Narjes Bahhar partage cette analyse : « Avant, l’objectif était de percer. Maintenant, l’objectif, une fois que tu as percé, est de réussir à durer ». Différents modèles de carrière existent aujourd’hui et il n’y a plus forcément besoin de toucher un auditorat extrêmement large pour réussir. Une fanbase restreinte mais impliquée permet de franchir de nombreux paliers et de s’installer sur le moyen voire sur le long-terme. C’est le problème du serpent qui se mord la queue : avant de pouvoir penser à pérenniser un succès, il faut être capable de faire suffisamment de bruit pour se faire remarquer.

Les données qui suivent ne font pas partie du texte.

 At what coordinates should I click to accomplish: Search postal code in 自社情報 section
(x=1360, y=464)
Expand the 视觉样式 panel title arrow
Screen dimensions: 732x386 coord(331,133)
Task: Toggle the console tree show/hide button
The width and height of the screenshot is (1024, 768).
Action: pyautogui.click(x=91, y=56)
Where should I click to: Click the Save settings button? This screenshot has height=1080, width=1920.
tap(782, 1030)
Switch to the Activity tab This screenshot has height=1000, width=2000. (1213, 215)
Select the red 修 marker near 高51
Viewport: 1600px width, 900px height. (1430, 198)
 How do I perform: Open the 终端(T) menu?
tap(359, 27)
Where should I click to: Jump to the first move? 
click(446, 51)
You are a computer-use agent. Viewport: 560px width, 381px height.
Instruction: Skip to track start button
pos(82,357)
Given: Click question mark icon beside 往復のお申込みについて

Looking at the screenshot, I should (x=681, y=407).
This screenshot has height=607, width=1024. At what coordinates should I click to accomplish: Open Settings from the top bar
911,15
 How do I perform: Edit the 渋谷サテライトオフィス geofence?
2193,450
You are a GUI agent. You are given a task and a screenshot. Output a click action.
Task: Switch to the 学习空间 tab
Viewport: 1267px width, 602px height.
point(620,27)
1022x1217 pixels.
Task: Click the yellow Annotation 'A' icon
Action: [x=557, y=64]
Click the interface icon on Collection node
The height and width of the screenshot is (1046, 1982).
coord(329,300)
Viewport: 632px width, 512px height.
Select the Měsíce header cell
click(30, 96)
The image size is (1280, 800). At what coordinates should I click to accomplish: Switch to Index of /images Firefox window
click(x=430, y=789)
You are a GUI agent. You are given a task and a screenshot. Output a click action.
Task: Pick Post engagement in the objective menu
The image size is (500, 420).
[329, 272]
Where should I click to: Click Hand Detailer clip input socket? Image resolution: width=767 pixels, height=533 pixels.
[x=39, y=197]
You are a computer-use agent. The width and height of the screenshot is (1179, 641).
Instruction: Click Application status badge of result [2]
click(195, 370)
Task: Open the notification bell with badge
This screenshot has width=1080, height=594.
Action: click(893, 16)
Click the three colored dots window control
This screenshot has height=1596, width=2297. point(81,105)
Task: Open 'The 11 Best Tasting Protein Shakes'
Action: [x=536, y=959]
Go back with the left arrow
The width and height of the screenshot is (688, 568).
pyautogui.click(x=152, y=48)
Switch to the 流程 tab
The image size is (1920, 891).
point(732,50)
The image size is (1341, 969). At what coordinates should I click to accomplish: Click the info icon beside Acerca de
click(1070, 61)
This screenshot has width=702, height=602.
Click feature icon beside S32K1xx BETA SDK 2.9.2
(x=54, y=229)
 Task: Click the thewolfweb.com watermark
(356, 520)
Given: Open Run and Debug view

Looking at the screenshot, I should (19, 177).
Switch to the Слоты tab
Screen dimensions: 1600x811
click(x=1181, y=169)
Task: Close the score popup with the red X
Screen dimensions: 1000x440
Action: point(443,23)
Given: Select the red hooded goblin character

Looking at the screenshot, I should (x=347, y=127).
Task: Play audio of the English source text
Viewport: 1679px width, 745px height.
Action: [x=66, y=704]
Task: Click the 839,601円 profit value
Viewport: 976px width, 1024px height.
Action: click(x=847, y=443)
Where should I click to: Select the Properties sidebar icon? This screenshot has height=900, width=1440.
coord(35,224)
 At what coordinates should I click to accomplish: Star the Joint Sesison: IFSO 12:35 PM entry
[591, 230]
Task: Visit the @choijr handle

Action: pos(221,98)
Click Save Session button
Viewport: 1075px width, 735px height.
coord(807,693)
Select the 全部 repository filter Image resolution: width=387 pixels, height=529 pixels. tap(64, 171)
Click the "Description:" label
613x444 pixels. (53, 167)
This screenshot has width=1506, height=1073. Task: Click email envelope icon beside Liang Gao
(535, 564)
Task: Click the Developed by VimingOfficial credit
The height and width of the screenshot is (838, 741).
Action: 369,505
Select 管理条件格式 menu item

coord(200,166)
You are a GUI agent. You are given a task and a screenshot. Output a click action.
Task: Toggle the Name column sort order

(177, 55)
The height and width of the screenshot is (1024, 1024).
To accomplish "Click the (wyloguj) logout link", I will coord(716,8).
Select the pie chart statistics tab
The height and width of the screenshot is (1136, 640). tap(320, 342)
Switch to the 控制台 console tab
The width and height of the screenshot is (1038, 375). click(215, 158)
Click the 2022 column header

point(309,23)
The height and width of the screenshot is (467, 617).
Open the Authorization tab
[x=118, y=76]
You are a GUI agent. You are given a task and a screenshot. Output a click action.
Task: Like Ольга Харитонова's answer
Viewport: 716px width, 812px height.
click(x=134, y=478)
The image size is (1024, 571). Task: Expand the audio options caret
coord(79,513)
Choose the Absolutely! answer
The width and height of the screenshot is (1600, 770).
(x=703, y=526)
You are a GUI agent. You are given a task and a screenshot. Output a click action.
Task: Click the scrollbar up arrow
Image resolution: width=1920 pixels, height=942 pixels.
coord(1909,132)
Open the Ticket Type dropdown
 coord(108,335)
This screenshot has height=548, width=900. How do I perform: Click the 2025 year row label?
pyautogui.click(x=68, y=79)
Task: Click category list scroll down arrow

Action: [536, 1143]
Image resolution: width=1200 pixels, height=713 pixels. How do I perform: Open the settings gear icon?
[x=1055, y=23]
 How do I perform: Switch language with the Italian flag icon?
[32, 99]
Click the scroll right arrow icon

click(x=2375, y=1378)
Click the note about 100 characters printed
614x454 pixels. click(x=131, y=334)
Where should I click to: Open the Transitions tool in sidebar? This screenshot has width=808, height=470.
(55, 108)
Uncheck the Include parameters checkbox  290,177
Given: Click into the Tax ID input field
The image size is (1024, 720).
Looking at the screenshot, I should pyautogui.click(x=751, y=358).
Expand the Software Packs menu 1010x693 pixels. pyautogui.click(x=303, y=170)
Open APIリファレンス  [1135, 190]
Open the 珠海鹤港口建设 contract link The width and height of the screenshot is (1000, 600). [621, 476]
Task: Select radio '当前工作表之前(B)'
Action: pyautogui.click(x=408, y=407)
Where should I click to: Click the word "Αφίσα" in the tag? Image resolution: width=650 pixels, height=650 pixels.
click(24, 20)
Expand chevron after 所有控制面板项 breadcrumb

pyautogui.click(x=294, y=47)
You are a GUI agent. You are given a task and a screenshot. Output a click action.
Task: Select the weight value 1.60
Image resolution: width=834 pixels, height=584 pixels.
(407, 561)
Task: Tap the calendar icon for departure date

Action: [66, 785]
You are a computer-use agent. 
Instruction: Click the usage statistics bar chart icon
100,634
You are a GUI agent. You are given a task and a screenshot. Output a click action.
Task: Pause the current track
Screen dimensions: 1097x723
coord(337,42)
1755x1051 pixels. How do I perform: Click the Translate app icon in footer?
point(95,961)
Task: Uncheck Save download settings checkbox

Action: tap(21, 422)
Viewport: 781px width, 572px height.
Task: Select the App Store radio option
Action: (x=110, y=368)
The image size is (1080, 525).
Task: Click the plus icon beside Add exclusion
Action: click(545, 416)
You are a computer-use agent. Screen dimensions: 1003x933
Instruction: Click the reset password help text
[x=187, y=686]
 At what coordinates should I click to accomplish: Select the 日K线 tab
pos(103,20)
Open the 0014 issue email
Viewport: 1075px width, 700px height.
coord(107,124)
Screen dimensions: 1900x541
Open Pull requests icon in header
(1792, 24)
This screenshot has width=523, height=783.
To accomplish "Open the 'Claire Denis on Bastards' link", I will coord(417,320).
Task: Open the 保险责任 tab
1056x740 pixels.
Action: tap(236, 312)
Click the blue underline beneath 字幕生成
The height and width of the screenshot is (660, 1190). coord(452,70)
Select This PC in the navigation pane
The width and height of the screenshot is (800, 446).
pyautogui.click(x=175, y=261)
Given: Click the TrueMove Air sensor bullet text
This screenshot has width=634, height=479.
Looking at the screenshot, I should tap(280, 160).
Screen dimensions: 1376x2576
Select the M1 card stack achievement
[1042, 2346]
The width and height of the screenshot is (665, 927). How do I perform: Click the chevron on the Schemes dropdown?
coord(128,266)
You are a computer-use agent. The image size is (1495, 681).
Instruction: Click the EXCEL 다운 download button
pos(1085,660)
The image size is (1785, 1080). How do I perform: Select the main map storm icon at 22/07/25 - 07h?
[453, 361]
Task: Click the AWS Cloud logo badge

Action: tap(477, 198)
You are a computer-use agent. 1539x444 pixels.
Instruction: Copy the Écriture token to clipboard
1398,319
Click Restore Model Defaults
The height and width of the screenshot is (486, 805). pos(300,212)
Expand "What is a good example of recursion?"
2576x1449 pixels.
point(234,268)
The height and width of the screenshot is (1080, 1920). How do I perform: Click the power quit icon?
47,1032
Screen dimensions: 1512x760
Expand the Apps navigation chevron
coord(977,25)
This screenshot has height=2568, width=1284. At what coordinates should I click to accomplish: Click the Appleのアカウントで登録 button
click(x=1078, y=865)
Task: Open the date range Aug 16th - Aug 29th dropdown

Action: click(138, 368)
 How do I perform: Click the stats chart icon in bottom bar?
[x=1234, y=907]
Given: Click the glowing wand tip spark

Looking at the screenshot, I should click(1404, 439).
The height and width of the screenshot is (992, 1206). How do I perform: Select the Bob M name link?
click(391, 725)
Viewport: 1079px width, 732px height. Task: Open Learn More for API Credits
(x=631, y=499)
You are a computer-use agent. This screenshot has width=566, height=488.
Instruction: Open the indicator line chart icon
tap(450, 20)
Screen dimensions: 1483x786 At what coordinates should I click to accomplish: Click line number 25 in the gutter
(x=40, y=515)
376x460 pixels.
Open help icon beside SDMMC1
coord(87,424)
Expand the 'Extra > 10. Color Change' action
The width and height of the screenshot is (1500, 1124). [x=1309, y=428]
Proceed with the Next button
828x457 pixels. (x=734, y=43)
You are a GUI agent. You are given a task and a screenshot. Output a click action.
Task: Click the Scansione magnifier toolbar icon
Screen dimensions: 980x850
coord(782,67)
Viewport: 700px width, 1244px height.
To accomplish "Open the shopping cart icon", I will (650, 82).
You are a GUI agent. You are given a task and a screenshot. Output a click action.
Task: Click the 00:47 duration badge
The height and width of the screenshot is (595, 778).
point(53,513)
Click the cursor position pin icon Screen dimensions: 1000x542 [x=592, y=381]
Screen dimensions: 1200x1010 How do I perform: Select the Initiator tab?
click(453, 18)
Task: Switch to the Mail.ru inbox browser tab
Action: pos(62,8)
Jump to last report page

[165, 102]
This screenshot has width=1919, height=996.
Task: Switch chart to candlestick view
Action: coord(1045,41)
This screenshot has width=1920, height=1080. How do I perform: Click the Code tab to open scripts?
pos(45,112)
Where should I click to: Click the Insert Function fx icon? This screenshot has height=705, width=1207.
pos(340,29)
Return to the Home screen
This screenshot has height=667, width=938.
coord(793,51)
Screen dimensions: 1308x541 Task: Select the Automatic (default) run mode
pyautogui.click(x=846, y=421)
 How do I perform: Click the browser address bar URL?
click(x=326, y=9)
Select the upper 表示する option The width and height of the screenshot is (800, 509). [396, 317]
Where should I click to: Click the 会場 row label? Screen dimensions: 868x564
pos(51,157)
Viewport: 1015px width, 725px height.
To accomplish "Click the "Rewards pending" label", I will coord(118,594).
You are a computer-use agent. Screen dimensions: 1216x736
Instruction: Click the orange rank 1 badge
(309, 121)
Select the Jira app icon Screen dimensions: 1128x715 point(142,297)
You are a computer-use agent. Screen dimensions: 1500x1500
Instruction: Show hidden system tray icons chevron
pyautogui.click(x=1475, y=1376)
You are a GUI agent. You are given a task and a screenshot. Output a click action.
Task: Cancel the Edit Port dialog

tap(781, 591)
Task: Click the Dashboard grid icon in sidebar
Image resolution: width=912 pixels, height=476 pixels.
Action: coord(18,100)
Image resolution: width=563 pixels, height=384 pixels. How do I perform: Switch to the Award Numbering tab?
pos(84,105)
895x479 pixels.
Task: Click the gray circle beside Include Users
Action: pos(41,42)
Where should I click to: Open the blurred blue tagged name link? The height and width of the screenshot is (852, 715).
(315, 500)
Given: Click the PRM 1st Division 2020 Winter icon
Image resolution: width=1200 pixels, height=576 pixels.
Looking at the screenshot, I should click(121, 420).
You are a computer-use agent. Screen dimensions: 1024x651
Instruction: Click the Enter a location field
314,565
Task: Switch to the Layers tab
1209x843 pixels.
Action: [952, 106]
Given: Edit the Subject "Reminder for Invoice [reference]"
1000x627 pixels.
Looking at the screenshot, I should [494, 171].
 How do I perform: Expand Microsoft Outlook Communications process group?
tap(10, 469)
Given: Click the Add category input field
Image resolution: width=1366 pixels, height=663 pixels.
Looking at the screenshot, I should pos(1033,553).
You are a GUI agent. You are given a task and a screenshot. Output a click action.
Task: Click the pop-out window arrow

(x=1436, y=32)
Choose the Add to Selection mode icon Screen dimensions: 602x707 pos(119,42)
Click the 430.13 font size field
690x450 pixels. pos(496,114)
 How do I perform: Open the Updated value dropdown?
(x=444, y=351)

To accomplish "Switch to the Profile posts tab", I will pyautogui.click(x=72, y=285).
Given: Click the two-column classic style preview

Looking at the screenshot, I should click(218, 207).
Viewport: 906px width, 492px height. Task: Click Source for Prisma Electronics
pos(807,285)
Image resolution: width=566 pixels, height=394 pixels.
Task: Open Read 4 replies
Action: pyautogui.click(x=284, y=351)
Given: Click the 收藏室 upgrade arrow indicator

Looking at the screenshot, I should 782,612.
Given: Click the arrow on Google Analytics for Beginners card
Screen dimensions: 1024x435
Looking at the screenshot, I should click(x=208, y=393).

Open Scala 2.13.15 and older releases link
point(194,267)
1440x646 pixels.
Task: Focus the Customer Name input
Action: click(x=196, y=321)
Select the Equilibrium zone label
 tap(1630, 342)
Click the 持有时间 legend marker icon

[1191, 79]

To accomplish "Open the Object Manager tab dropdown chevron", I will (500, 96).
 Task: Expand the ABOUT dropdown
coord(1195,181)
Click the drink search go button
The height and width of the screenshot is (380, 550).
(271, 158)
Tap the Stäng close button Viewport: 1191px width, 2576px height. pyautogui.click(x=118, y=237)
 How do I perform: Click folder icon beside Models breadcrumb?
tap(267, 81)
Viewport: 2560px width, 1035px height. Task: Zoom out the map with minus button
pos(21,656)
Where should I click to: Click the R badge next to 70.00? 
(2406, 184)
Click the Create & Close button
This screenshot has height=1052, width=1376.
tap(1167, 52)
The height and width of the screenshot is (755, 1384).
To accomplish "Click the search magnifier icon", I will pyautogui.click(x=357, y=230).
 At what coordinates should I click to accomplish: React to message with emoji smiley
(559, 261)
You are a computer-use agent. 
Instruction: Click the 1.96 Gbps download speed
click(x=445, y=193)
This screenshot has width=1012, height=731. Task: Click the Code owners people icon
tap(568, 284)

« Chez les jeunes artistes, poursuit Narjes Bahhar, certains décident de ne pas faire d’interview médias et de se construire en communiquant leur message sur leurs réseaux sociaux et en adaptant les titres qui vont sortir en fonction des attentes de leur public. D’autres considèrent que c’est vraiment important d’être vu partout et ils vont faire le circuit classique des médias où il faut passer et vont essayer d’aller sur des titres tendance. En définitive, un jeune rappeur va être très fort, s’il est vraiment en adéquation avec sa personnalité et si le public a l’impression qu’il ne triche pas ». C’est une conclusion qui ferait presque couler une larmiche aux vétérans de ce milieu : finalement, pour réussir dans le rap, il suffit de rester authentique (c’est faux : mentez sur votre vécu, achetez des streams, mettez des voitures de location dans vos clips).